At 429 pages in length, with 16 parts, 21 schedules and 159 pages of amendments, this Bill is truly a legislative Christmas tree. I am worried it is about to topple on the Minister, which would not be very festive. I will therefore keep my remarks disproportionately brief and save the bulk of them for my related amendment, Amendment 346C, which is due to be considered later in group 9.

However, I thank those noble Lords who tabled these important amendments on dangerous, careless and inconsiderate cycling. In my view, they are pure common sense. I would say that we are reinventing the wheel in ensuring public safety on our roads and pavements, but I am not sure we have progressed that far, such is the scale of the anarchy that currently plagues our streets. We have, as we have heard, so much to do to reverse it.

The worst thing is that the situation we find ourselves in is entirely self-inflicted, predictable and even logical. Our response needs to be equally as logical.

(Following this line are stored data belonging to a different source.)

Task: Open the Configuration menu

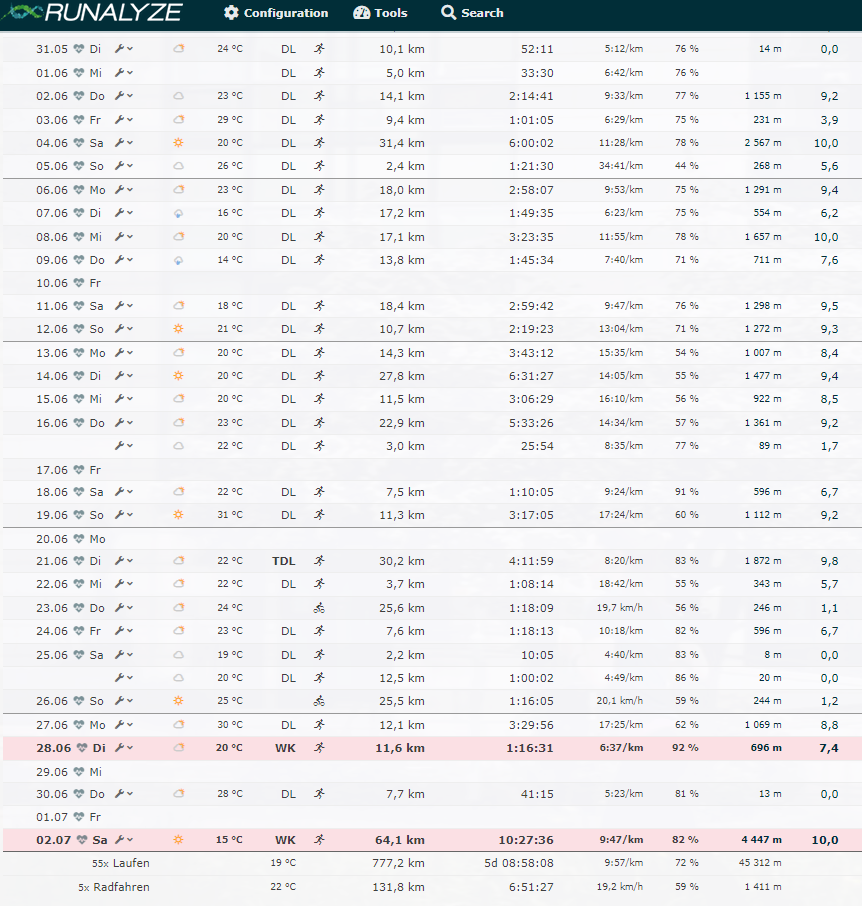Action: pos(276,13)
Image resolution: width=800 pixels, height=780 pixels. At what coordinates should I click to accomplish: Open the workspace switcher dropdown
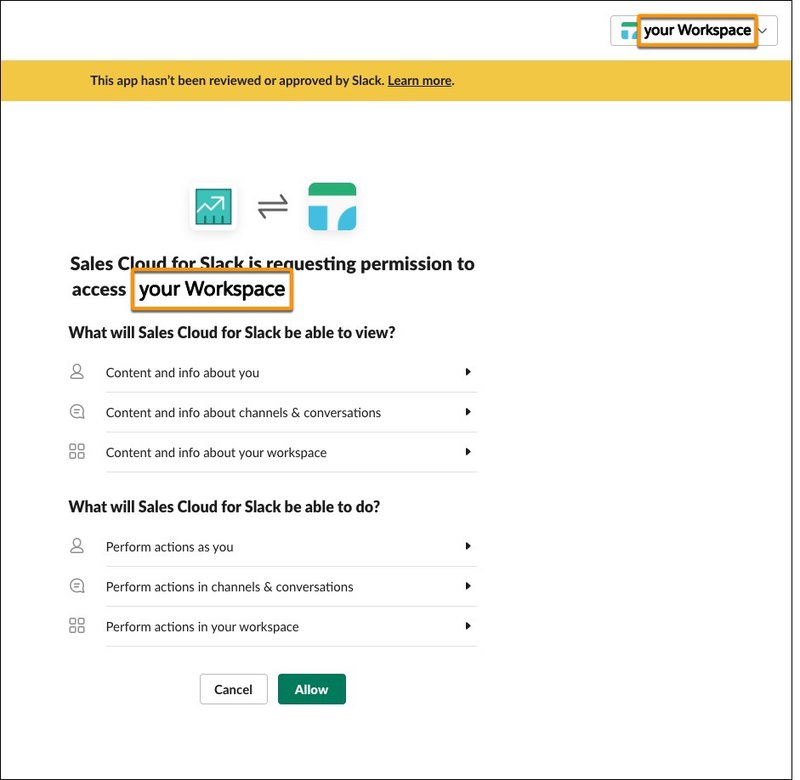pos(763,31)
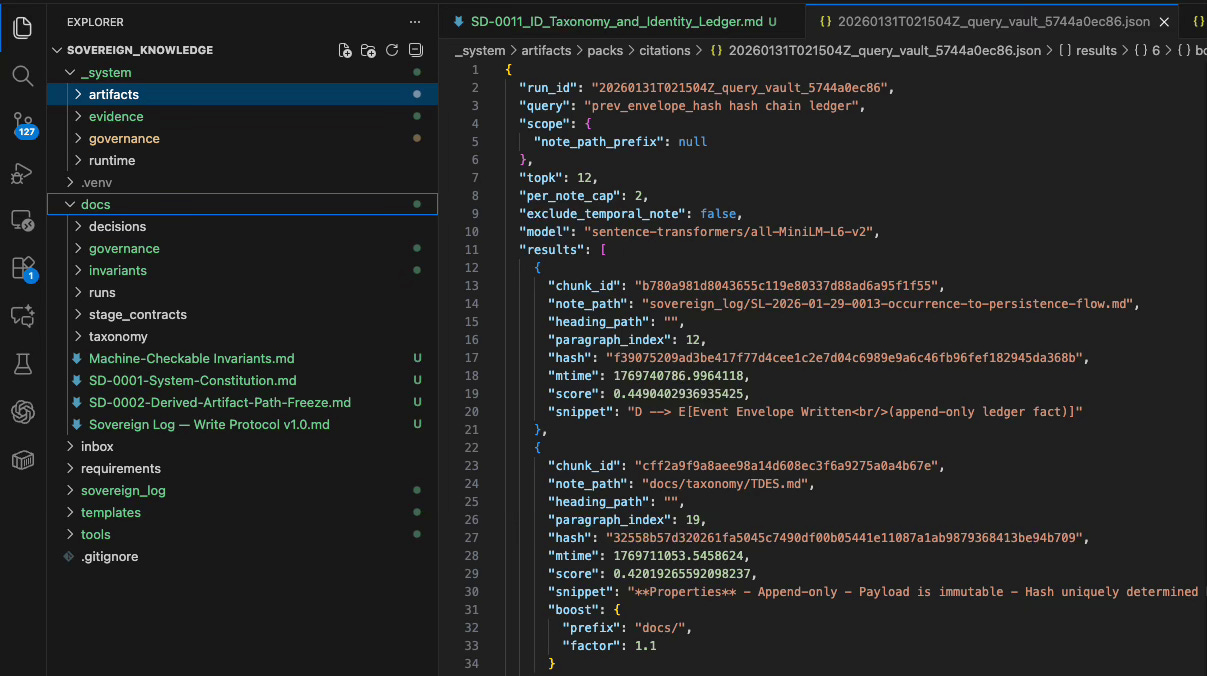Viewport: 1207px width, 676px height.
Task: Collapse all folders in explorer
Action: 416,50
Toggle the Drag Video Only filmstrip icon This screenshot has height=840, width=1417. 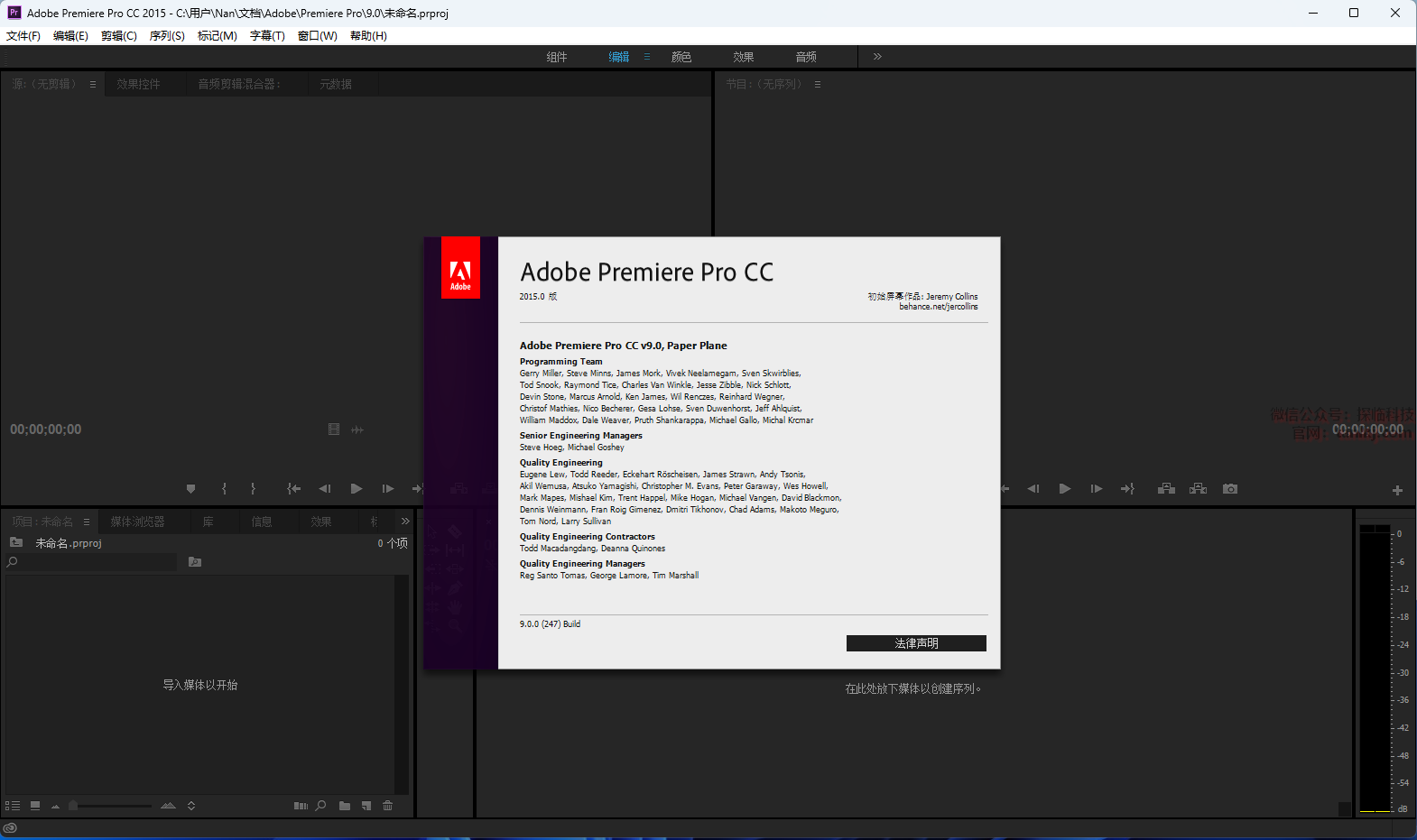click(x=334, y=429)
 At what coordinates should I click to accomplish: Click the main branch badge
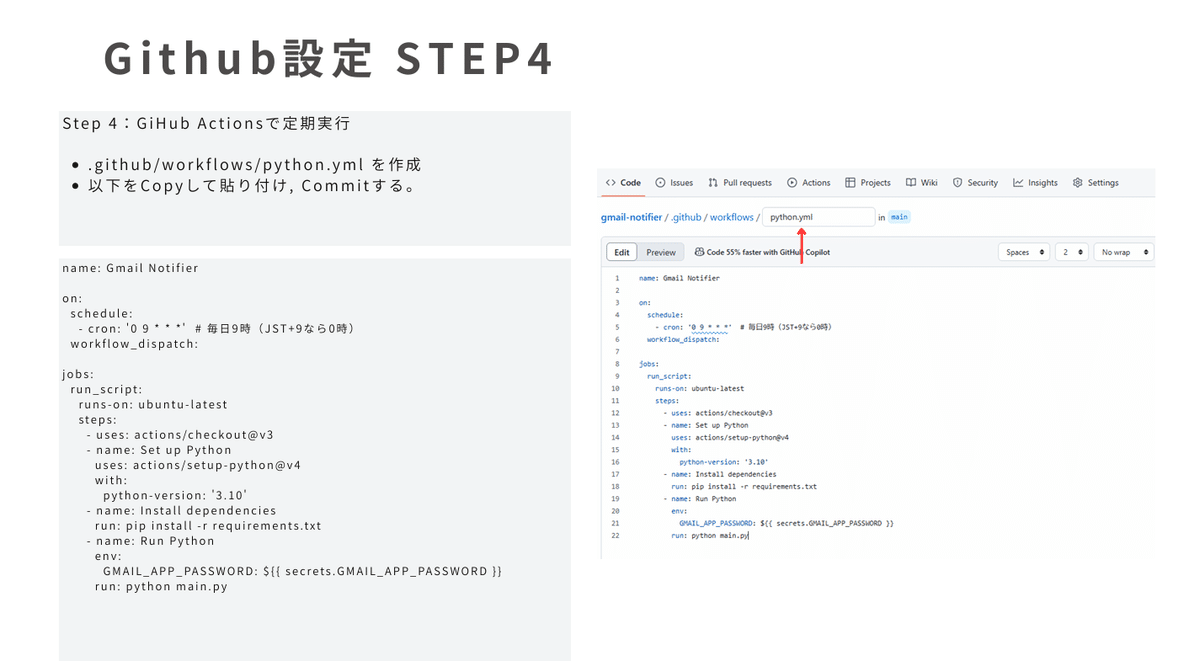(x=900, y=217)
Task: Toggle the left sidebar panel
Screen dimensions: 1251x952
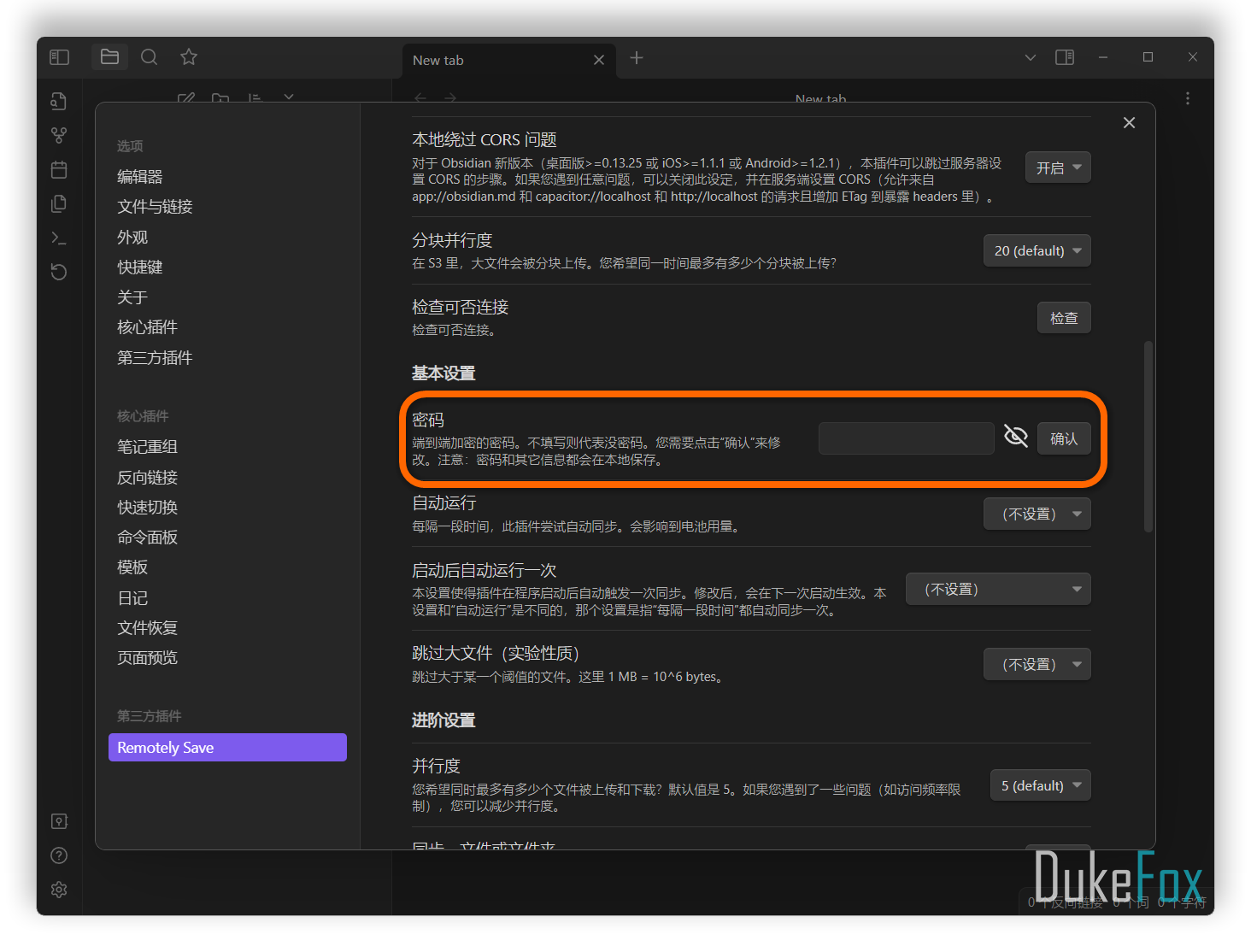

That is why I support these amendments; they point a practical way forward in the struggle—and there is no denying this is a struggle—against the very real threat posed by dangerous, careless or inconsiderate cycling, especially to anyone with a mobility, visual or hearing impairment.

In conclusion, I welcome these amendments, and I look forward to the Minister’s reply.

Baroness Stowell of Beeston Portrait Baroness Stowell of Beeston (Con)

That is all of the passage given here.